EUROS Newsroom · 51m ago · 2 min read · 🇧🇷 Brazil
Morocco Bets $1.2bn Dakhla Port on Sahel Trade Rerouting

Morocco is advancing a $1.2 billion deep-water port in Western Sahara that could reroute Sahel exports away from West Africa and anchor billions in green-hydrogen investments destined for Europe.

Construction of Morocco’s Dakhla Atlantic Port has passed the 62% completion mark, keeping the $1.2 billion deep-water facility on track for handover by the end of 2028 and commercial operations in 2029. Located in Moroccan-controlled Western Sahara, the port will feature 23-metre deep berths and handle containers, dry and liquid bulk, hydrocarbons, and seafood. Its initial annual capacity is set at 35 million tonnes.

The facility is the centrepiece of King Mohammed VI’s Atlantic Initiative, a strategy to give landlocked Sahel nations—Mali, Niger, Burkina Faso, and Chad—a direct route to global markets. By building up to 5,000 kilometres of road and eventual rail corridors through Mauritania, Rabat aims to divert mineral and agricultural exports away from traditional Gulf of Guinea ports. Policy researchers project these corridors could slash Sahel-to-Atlantic transit times from 14 days to five and reduce export costs by roughly 30%.

For energy investors, Dakhla is the planned export node for roughly $35 billion in green-hydrogen investments earmarked for the surrounding region. This includes a flagship $25 billion hydrogen-to-ammonia facility aimed squarely at European offtakers. The port’s heavy-lift infrastructure is being explicitly designed to handle wind turbines, electrolysers and ammonia export equipment, positioning Morocco as a critical transit country for Europe’s energy transition.

The infrastructure play carries significant political risk. The port sits in Western Sahara, a territory whose sovereignty is disputed by the Algeria-backed Polisario Front and classified as non-self-governing by the UN. Morocco is using bricks-and-mortar investment to assert irreversible economic control, a strategy bolstered by US recognition of its sovereignty in 2020. The initiative also dilutes Algeria’s traditional leverage over Sahelian connectivity and offers Rabat an alternative to its failed bid to join the Economic Community of West African States.
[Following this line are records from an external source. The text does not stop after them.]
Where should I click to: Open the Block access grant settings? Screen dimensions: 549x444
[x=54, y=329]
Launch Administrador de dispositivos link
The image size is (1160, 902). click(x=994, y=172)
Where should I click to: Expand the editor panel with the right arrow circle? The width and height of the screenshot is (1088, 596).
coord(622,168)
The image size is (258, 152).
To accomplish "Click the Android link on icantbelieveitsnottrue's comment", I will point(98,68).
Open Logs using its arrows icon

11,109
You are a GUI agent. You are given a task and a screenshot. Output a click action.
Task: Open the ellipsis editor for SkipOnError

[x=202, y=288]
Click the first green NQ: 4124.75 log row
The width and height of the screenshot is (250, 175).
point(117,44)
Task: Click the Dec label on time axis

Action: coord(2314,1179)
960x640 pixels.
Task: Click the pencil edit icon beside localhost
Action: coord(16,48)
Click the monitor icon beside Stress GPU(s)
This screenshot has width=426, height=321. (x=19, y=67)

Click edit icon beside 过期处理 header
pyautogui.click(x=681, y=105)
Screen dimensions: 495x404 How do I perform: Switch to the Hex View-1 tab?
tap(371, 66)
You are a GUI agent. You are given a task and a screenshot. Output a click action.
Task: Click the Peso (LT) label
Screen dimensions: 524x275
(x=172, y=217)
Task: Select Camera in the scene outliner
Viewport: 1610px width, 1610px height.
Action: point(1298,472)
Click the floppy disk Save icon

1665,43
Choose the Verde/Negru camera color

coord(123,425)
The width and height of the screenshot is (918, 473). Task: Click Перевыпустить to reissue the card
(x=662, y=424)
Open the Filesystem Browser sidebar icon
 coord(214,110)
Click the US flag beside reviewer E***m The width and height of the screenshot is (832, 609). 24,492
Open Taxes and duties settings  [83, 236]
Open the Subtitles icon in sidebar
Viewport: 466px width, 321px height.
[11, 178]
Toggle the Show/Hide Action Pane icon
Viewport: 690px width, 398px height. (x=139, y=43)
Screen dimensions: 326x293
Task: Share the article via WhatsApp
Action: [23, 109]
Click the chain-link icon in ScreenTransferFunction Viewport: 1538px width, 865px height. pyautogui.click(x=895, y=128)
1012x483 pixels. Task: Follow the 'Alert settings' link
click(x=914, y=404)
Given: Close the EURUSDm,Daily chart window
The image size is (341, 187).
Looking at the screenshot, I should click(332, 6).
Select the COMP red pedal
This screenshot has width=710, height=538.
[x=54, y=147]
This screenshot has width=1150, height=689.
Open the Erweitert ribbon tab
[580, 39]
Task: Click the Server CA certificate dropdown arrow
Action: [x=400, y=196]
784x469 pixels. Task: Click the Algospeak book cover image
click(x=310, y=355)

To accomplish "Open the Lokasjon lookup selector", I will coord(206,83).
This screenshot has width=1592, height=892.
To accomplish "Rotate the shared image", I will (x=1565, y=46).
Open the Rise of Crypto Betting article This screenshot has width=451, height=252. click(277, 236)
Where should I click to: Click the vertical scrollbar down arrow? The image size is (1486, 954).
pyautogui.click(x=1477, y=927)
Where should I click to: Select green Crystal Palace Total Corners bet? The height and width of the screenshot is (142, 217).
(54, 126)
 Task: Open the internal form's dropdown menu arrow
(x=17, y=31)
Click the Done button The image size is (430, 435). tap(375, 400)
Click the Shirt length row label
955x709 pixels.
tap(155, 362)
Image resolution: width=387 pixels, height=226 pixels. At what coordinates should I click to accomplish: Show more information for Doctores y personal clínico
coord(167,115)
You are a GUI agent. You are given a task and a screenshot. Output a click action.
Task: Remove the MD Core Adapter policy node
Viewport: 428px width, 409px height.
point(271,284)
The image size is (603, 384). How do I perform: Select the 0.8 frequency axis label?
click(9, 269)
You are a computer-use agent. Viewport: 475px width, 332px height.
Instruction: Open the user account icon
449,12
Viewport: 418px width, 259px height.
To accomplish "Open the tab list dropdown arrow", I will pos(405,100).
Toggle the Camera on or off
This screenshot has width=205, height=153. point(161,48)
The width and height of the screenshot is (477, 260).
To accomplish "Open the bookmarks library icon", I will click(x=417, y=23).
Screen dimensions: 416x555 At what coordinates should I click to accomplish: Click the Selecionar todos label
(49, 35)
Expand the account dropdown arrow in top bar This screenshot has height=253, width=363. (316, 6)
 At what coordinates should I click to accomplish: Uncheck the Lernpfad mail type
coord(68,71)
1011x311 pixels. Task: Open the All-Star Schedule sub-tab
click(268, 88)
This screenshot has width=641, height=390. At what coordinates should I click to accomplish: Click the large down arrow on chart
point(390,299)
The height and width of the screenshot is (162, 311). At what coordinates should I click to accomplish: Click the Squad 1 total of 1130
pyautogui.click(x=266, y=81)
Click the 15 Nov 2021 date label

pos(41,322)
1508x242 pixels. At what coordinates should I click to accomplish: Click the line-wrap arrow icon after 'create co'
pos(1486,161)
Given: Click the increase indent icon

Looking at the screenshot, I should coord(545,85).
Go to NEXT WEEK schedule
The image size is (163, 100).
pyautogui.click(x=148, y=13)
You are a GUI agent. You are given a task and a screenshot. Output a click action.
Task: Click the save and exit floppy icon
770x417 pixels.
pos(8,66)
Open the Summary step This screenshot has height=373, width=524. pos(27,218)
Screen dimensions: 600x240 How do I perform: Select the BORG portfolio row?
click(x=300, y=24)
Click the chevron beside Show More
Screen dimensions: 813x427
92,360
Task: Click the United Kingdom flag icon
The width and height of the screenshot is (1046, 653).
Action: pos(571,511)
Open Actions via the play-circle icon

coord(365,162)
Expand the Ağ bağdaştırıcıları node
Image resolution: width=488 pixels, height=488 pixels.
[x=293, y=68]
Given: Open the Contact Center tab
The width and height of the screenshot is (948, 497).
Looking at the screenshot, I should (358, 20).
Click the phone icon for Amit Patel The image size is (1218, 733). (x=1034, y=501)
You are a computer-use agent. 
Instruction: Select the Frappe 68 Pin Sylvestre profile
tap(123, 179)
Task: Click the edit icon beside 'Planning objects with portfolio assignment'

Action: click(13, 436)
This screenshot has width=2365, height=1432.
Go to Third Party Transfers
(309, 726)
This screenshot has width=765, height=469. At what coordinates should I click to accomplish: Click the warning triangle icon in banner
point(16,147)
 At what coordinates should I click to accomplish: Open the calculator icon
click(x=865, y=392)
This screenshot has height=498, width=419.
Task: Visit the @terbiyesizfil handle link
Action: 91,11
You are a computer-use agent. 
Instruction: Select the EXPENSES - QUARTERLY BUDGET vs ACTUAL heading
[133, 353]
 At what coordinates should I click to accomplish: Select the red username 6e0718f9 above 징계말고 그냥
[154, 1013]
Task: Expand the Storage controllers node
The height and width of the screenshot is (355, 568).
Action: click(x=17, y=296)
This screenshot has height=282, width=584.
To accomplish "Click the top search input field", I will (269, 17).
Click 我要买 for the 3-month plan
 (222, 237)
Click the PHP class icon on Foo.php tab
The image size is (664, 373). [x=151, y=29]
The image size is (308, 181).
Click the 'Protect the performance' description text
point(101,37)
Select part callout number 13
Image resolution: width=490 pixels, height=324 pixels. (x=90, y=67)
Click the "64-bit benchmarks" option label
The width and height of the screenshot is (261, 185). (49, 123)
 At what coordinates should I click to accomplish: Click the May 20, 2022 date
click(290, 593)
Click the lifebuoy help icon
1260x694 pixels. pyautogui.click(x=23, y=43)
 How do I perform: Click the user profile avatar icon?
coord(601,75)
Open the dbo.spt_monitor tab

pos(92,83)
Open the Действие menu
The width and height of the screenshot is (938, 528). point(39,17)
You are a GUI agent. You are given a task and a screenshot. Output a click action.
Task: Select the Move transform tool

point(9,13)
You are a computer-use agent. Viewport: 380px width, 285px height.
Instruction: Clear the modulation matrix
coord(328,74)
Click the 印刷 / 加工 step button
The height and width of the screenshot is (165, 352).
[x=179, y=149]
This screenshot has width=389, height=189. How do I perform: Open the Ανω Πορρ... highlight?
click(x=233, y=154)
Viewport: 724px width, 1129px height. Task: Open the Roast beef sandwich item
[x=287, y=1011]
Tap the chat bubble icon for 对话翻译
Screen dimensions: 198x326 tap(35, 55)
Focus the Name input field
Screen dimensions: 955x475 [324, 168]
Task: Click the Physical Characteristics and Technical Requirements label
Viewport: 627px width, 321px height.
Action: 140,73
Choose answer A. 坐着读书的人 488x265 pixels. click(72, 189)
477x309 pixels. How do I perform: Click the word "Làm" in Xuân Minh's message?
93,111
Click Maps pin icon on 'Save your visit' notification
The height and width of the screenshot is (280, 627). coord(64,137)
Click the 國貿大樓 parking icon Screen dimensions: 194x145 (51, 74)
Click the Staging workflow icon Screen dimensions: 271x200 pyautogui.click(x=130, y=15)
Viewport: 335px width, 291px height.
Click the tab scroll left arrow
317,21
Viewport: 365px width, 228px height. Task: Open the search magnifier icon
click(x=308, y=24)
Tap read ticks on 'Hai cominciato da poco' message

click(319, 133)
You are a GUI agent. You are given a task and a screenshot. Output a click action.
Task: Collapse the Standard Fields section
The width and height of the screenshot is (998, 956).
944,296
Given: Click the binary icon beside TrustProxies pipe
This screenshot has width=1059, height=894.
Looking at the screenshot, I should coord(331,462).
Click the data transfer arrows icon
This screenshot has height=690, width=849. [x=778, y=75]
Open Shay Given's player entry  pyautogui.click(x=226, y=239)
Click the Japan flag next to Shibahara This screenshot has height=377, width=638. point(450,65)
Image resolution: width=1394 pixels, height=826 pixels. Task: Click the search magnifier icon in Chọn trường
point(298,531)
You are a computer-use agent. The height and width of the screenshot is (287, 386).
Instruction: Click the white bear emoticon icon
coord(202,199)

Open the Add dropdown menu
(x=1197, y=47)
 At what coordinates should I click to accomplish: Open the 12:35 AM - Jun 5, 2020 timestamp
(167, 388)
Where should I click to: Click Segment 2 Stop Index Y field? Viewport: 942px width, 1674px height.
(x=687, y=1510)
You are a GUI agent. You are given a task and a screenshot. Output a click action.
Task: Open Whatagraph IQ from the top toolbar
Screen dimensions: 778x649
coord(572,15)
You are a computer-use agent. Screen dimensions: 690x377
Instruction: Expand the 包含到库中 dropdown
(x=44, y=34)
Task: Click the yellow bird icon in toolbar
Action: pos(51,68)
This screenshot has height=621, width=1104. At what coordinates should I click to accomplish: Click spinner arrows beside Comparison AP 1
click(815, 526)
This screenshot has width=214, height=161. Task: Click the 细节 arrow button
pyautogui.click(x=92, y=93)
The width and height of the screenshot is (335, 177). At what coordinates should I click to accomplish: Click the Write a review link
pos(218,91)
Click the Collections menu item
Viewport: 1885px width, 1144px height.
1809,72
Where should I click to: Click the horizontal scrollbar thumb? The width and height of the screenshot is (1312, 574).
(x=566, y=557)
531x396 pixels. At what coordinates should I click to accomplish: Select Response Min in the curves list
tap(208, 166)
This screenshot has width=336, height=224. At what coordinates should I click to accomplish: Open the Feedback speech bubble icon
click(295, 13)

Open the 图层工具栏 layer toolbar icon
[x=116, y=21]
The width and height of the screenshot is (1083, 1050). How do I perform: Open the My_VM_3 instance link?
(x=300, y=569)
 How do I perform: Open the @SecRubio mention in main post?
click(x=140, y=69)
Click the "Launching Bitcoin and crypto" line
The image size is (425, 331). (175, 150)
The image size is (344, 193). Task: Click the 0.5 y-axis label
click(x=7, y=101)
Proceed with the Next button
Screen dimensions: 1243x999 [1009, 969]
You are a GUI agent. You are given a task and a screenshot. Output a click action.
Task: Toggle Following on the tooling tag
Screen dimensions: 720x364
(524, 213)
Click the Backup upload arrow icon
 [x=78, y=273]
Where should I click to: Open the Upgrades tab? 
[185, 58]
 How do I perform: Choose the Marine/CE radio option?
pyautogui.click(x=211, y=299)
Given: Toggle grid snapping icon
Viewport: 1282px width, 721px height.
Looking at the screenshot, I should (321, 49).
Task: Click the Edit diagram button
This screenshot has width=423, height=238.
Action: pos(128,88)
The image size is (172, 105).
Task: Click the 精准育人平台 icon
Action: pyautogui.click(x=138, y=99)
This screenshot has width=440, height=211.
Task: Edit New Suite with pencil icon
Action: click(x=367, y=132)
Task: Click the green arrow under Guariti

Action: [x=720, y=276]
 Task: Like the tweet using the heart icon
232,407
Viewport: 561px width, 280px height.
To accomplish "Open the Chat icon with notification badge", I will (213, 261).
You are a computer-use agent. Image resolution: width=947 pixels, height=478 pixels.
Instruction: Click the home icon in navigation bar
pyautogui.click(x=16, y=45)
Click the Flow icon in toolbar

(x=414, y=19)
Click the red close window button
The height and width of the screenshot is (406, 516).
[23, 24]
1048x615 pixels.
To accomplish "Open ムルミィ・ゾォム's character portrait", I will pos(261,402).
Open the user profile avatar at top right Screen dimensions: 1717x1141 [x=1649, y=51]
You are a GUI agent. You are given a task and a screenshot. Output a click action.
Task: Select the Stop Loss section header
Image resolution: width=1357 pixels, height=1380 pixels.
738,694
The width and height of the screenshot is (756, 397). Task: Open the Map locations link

Transport Minister Abdessamad Kayouh has signalled that negotiations are underway for direct maritime links from Dakhla to Europe, West Africa and the Americas. However, the commercial viability of the Sahel corridors depends entirely on navigating persistent jihadist violence and political instability in Mali, Burkina Faso and Niger. Until those security challenges are resolved, Dakhla’s promise as a logistics hinge between Africa, Europe and the Americas remains a high-risk, high-reward proposition.